O artigo é de Fabrizio Mastrofini, jornalista e ensaísta italiano, em artigo publicado por Settimana News, 15-12-2025.

Eis o artigo.

Os tradicionalistas (católicos) radicais e os católicos reacionários de hoje acreditam ser verdadeiramente fiéis ao Magistério, seja lá o que isso signifique.

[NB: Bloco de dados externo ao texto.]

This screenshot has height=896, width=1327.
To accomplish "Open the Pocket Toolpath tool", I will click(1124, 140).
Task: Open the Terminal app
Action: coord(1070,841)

A análise é de Mike Lewis, fundador e editor do site Where Peter Is, que recentemente publicou uma análise aprofundada da bricolagem característica dos últimos anos.

Reações a dois documentos eclesiásticos

Baseando-se nas teorias de Claude Lévi-Strauss, o renomado antropólogo francês, Mike Lewis destaca as contradições de uma forma de pensar e agir que mistura diferentes elementos, funcionais a uma visão conservadora e simplista do mundo, católica ou não.

No centro das atenções está a dicotomia entre "sociedades quentes" e "sociedades frias", ou seja, entre sociedades caracterizadas por um alto grau de aceitação e acentuação do dinamismo, dos acontecimentos, da mudança, e sociedades que tendem, ao contrário, a congelar o fluxo dos acontecimentos, da história.

Isso fica claramente evidente nas reações exageradas aos dois últimos documentos divulgados pela Santa Sé. O primeiro — tecnicamente — é um texto oficial, a Nota do Dicastério para a Doutrina da Fé sobre os Títulos Marianos. Embora tenha sido apresentada em um local diferente da Sala de Imprensa, um ambiente natural, a Nota provocou uma onda de críticas por parte dos conservadores devido ao seu pedido enfático e específico para que os termos "corredentora" e "mediadora" não fossem usados ​​ao se referir a Maria. Tanto que gerou acusações de lesa-majestade por parte do mundo conservador, tanto nos EUA quanto em outros países.

O segundo documento, que na verdade não é um documento, é o relatório da Comissão do Diaconato, divulgado pelo seu presidente, o Cardeal Petrocchi. Também aqui houve uma enxurrada de comentários nas redes sociais e insultos dirigidos àqueles que expressaram posições críticas, como evidenciado pela hostilidade com que os comentários do liturgista Andrea Grillo e da teóloga Irmã Linda Pocher foram recebidos. E a necessidade, por uma vez, de reagir no SettimanaNews, para enfatizar publicamente que o estilo de comunicação interna não deve se rebaixar a esse ponto.

Em vez disso, estamos nos acostumando com um mundo católico insultando o outro. E com todo o respeito ao Artigo 220 do Direito Canônico (Cân. 220: "É ilícito prejudicar ilicitamente o bom nome de outrem ou violar o direito de alguém à defesa da sua privacidade"), e é — obviamente — completamente inaplicável.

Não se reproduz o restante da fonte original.